Hah!@ Here it is. “Corvair”, not “Corvette”:

http://clubs.hemmings.com/clubsites/nvce/VacuumCleanerContest.html

:eek:
Thanks for the nightmares!

Sucking up the spray output of a can of insecticide might not be advisable, but I think you’d be safe enough in tipping out a little pile of ant powder and vacuuming that up. Ants and wasps are sufficiently closely related to make me suspect it would kill an individual of either kind, given the situation and method of application.

Vacuuming a bat seems excessively cruel. You didn’t have a bag or basket to capture it in? :frowning:

I’ve been stung by a wasp that crawled out of a vacuum cleaner. It was unable to fly, but stung me on the foot.

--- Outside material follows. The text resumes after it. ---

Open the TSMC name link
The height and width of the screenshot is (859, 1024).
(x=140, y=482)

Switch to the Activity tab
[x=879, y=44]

Dude, you have no * idea * how creeped out I was. The bat was on the kitchen floor * hissing at me *. I did, after opening the shop vac and having done some research just how low the incidence of rabies was in the bat population, release it back into the wild.

I wouldn’t advise using any spray instecticide, partly for the flammability concern, but also since a a lot of the vapours are going to come right back out of the exhaust of the vacuum cleaner. Back in the day, I once helped a friend destroy a wasp colony that had built a nest in the wooden frame of his parents house by wedging the nozzle of a vacuum cleaner adjacent to the entrance and leaving it running for about 30 minutes. It wasn’t particularily energy efficient, but it was fun to watch in a cruel boys fashion. Once we stopped the machine, we tried listening through the nozzle, the wasps were still very much alive and sounded extremely pissed. I smoked a pipe back then, so we tried firing the pipe up, then I held the stem in the nozzle and my friend turned the vacuum on again for a few seconds. The combination of the nicotine and the particulates in the smoke killed the wasps in a minute or so. We dumped the bag out after to check, and there were about 100 bodies.

If you don’t smoke, try to suck up some fine dust - wasps breathe through tiny pores in their skin, clogging the pores will suffocate them, no chenicals needed.

Ever been bit by a dead bee? :wink:

It is probably dead but, unless you were VERY quick, it probably gallantly radioed for some air support before you got him.

This is closer to the truth than you might imagine; some social insects, including some social wasps, secrete distress pheremones when attacked or injured and these can provoke other individuals of the same species to swarm or generally act aggressively towards perceived threats in the area.

Where else could a plain ordinary joke segue into a science lecture?